7. Extensions, Scalability, and Future Directions
The field continues to evolve along several technical trajectories:
- Integration with uncertainty and stochastic optimization: Scenario-based and chance-constrained formulations are being extended to handle renewable uncertainty, demand volatility, and probabilistic security guarantees (Khazaei et al., 2022, Dong et al., 23 Sep 2025).
- Network-constrained coordination: Embedding network flow and voltage/reactive constraints within decentralized algorithms and market designs remains active, including the use of relaxed OPF formulations and local sensitivity proxies (Mohiti et al., 29 Apr 2025, Sarstedt et al., 2021).
- Dynamic populations: Algorithms accommodate EV plugs/unplugs, demand aggregation, and compositional system changes through event-driven and asynchronous update mechanisms (Dong et al., 23 Sep 2025).
- Advanced agent-based coordination: LLM-powered, memory- and communication-rich agent frameworks point to new paradigms for autonomous, context-aware flexibility planning at the edge of the grid (Yang et al., 8 Feb 2025).
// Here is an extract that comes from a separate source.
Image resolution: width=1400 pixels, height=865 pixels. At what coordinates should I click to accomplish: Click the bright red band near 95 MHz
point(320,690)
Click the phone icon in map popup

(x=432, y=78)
- Extension to sector-coupled and multi-energy systems: The multi-modality of flexibility provision—leveraging thermal, electrical, and mobility assets—expands resource pools and system resilience (Mohiti et al., 29 Apr 2025, Wiegel et al., 2023).
- Privacy-by-design architectures: Privacy preservation is operationalized through federation, secure exchange of parametric proxies, and obfuscation techniques with reduced dependence on data intermediaries (Dong et al., 23 Sep 2025).
A plausible implication is further adoption of hybrid architectures that combine local autonomy with global coordination, scalable computational algorithms, and incentive-compatible market interfaces, ensuring operational reliability and economic efficiency in deeply decentralized energy systems.